How many times do I have to say that it is legal for them to protest the anthem and that I wouldn’t want it any other way?

It’s like the media feeds off of sensationalism, so who cares if this argument is hurting the country. Let’s argue about it nonstop anyway. The man is allowed to sit, so unless we want to make it illegal for him to do so, just let the man sit as though his voice didn’t matter. To complain about his voice only helps to make it louder.

Sorry when I see something I think worthy of complaint, I complain about it. You could have made the same argument about the Westboro Baptists, yet it stop people complaining about them either(note: I am not saying the people protesting the anthem are as bad as those that protest funerals).

Post
#1106085
Topic
Politics 2: Electric Boogaloo
Time

dahmage said:

Warbler said:

No, what makes this country great, is that he can do it. Actually doing it does not make the country great. It insults the country.

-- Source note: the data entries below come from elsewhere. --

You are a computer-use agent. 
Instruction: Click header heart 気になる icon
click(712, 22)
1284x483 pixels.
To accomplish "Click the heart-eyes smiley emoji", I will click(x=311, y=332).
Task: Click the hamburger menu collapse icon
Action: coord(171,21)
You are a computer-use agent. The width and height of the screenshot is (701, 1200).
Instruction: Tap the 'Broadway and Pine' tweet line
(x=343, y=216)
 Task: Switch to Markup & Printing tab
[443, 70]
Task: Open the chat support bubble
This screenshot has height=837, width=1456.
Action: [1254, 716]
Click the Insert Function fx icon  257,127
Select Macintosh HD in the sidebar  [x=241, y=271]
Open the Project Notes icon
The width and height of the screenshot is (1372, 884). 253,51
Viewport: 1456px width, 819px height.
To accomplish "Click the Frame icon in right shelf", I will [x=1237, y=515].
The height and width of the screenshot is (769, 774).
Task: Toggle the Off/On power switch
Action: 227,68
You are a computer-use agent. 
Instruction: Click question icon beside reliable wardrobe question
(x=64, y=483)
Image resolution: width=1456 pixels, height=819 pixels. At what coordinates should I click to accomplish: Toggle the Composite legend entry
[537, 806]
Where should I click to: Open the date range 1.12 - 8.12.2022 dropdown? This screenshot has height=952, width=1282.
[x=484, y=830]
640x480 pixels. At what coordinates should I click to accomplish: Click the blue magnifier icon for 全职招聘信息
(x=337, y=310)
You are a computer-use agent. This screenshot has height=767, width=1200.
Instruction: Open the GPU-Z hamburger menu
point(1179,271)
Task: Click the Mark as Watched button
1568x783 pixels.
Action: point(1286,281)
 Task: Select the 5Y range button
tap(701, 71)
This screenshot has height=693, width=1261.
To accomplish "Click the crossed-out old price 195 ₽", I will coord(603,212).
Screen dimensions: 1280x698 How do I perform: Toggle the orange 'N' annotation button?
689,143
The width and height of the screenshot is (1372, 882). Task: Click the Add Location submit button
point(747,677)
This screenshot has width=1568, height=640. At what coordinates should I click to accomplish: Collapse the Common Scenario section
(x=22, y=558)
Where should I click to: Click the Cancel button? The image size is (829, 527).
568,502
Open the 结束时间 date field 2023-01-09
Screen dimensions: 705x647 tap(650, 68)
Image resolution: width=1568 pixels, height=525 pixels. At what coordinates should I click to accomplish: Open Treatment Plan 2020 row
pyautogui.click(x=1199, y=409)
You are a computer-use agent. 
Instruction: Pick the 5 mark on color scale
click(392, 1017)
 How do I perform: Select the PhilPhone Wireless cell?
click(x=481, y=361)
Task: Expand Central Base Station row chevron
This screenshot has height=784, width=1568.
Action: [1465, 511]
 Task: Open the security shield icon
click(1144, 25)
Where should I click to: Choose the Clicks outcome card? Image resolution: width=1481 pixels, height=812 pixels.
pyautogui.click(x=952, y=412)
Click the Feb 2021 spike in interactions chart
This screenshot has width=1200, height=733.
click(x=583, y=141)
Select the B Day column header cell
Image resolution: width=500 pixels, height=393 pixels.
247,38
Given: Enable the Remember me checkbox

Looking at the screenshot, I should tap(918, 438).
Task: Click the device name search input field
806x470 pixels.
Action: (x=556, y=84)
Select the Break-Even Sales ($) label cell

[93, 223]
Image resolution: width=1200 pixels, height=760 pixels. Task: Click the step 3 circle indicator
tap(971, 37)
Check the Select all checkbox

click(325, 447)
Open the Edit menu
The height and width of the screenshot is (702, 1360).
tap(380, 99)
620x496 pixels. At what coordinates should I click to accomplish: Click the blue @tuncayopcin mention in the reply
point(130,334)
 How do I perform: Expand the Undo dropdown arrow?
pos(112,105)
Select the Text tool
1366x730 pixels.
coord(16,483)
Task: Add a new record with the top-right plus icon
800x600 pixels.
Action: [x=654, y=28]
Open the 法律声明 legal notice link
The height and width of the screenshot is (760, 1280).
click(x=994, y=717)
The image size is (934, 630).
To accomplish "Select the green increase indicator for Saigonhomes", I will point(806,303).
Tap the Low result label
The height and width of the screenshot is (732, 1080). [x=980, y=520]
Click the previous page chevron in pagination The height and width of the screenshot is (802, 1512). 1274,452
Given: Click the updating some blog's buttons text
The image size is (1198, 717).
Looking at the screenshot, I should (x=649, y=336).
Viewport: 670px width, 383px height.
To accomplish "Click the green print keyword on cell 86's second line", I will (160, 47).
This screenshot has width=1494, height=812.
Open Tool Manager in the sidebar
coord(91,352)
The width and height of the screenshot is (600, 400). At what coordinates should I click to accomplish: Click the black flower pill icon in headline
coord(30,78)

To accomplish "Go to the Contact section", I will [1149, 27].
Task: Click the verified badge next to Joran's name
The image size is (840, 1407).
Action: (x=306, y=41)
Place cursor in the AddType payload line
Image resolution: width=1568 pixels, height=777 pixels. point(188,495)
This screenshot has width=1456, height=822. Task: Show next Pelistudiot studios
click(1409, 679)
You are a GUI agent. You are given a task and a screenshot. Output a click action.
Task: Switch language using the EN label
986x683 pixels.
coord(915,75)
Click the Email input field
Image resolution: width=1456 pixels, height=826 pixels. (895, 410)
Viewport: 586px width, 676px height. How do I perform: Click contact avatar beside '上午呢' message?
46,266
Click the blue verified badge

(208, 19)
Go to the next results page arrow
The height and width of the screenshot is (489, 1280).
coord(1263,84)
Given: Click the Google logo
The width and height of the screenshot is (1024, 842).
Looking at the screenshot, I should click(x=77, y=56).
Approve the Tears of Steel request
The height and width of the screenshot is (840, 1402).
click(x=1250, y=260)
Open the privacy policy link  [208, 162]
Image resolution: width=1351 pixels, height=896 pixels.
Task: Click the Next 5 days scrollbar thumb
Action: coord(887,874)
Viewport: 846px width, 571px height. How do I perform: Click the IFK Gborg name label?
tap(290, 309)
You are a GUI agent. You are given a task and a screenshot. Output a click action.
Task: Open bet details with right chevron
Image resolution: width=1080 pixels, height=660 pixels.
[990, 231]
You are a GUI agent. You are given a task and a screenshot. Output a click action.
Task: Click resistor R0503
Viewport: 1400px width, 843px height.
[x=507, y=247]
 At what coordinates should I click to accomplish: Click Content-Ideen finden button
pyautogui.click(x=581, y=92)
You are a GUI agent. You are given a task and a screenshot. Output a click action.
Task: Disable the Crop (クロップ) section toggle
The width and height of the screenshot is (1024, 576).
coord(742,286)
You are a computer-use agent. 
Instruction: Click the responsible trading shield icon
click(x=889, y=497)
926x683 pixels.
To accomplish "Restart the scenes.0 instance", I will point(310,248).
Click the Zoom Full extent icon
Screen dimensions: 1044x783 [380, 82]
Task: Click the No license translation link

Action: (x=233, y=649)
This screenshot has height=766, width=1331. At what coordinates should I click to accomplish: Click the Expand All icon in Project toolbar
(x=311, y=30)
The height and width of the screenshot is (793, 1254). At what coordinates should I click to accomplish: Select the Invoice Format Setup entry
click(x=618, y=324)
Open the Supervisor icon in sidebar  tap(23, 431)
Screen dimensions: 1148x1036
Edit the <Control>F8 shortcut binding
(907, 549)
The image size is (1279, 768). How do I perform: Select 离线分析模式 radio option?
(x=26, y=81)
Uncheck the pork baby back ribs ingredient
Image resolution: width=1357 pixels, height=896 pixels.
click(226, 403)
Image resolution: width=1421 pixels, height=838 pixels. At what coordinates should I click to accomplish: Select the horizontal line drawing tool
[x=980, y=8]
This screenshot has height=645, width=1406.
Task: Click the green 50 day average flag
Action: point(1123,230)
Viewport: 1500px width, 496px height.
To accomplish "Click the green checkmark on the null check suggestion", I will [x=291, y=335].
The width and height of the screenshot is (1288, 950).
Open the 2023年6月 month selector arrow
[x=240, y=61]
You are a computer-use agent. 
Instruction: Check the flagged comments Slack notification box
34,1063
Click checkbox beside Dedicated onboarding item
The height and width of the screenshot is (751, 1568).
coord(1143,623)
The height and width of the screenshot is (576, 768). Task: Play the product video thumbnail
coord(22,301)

That seems like overly complicated logic.

Jeebus is absolutely correct the thing that sets our country apart is the fact that it is acceptable, or at least should be acceptable, to protest the government.

It is not complicated at all. What sets our country apart is that it is legal to protest the nation anthem, not that it is acceptable. Of course there are ways to protest the government that are both legal and acceptable. The point, no form of protest needs to be “acceptable”, it just needs to be legal. That is the important thing, and is what sets up apart.

Post
#1105747
Topic
Politics 2: Electric Boogaloo
Time

CatBus said:

Warbler said:

but . . . Obama is black! I can not believe a white supremacist would vote for a black person. I just can not believe that.

Most wouldn’t, but I’m pretty sure some would. Again, I don’t know any open white supremacists anymore, so I’m guessing as much as anyone, but I can say that white supremacists have lots of special terms for white people who think other races are their equals. One is “race traitors”.

If that is what it means to them, when you view other races as being equal, I am proud to be a “race traitor” in their eyes.

Post
#1105745
Topic
Politics 2: Electric Boogaloo
Time

CatBus said:

moviefreakedmind said:

I know a lot of passively racist idiots, and they don’t vote Democrat, and they definitely didn’t vote for Obama.

Certainly there were lots of reasons Obama voters may have switched to Trump, but…

https://www.nytimes.com/2017/08/15/upshot/the-obama-trump-voters-are-real-heres-what-they-think.html?mcubz=0

Using this and other data, political scientists have argued that racial resentment is the strongest predictor of whether voters flipped from Mr. Obama to Mr. Trump, and the biggest driver of Trump support among these voters.

Yes, racial resentment is the strongest predictor of the Obama-Trump vote in this survey data.

We all know racists, but it seems at least in this regard that the ones I know were more representative of racists nationally, in that at least some of them will vote for Democrats, even Black Democrats, when the Republican alternatives aren’t racist enough.

I still don’t get that. I mean even if the Republicans aren’t racist enough for you, surely the Dems aren’t going even less racist, especially the black Dems. If I were racist, I doubt I’d be voting for the Dems or black people. If I couldn’t stomach the Republicans, I would probably write-in Hitler or maybe George Wallace or something like that(again, if I were racist). No way I would vote for the Dems or any black person(again, if I were racist).